Objective: Render the part of the records that opens with the line containing "Sort orders by the Symbol column header" and runs through the end of the records as a two-column CSV with the columns "text" and "answer". Give one row per record, put each field in quotes, replace line breaks with spaces, and leave out the pictures.

— begin Record set —

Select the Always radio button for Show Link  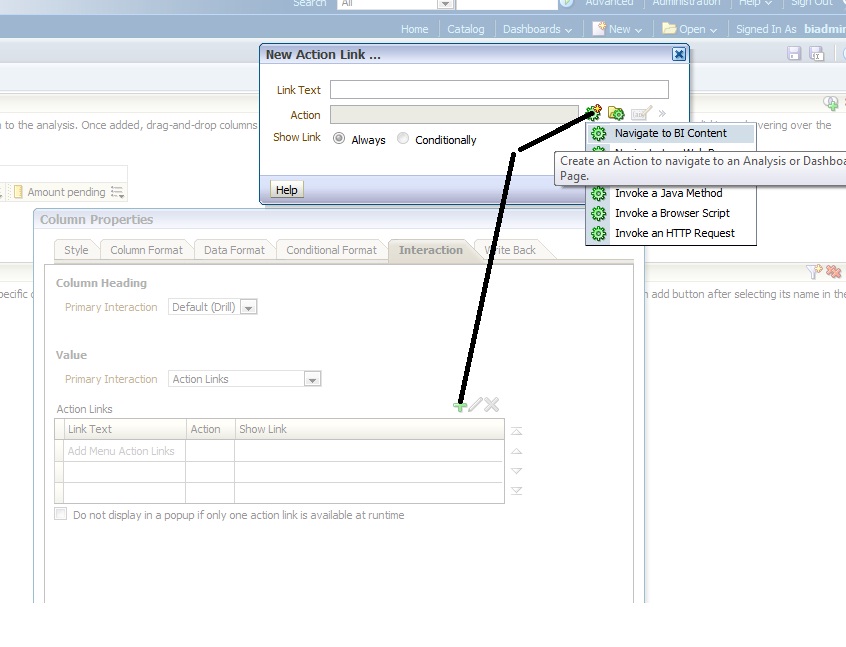339,139
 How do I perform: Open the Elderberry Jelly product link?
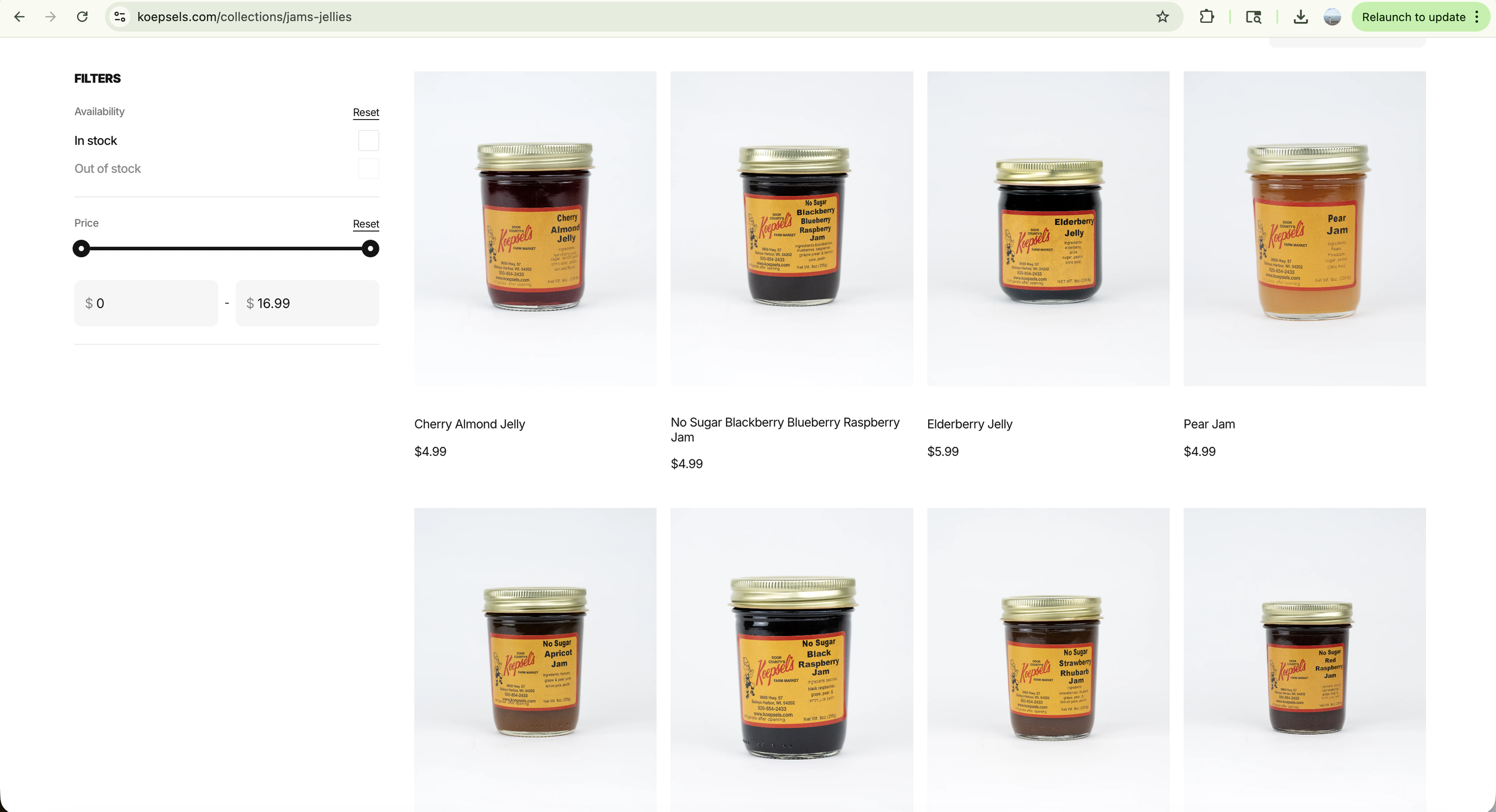(x=969, y=424)
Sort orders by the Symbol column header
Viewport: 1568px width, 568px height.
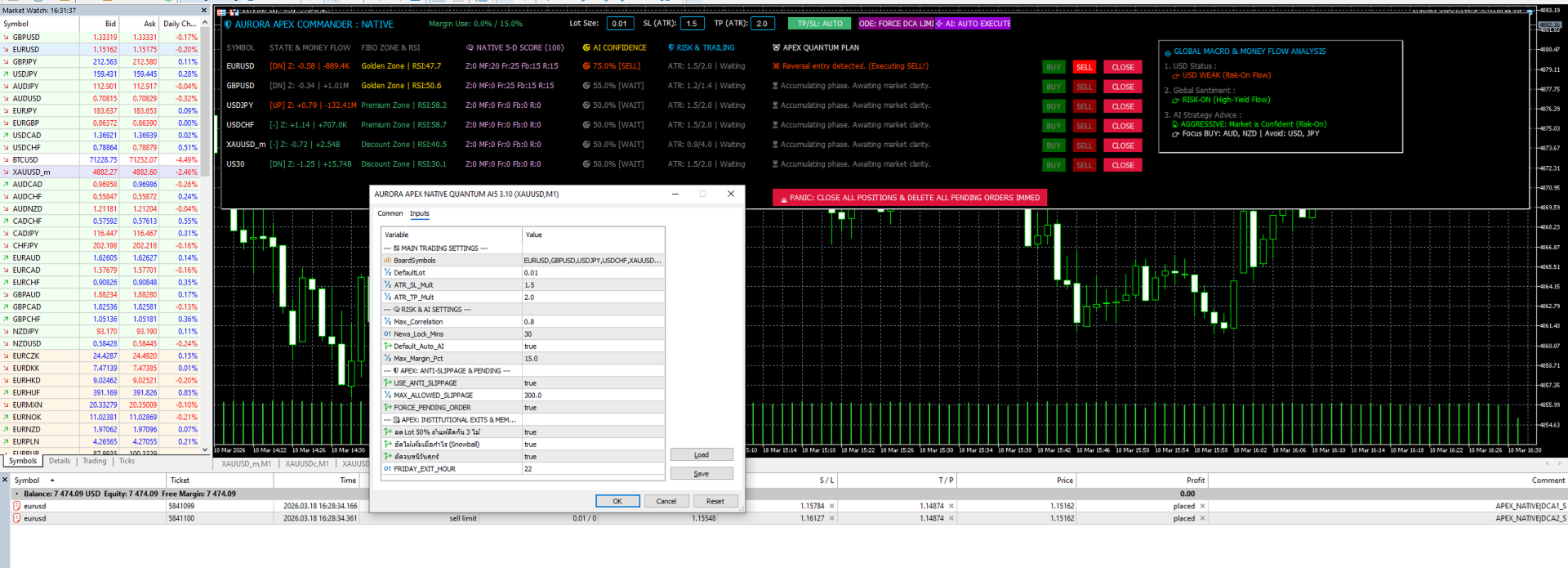pos(27,481)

— end Record set —

Output for this exercise:
text,answer
"Sort orders by the Symbol column header Viewport: 1568px width, 568px height.","pos(27,481)"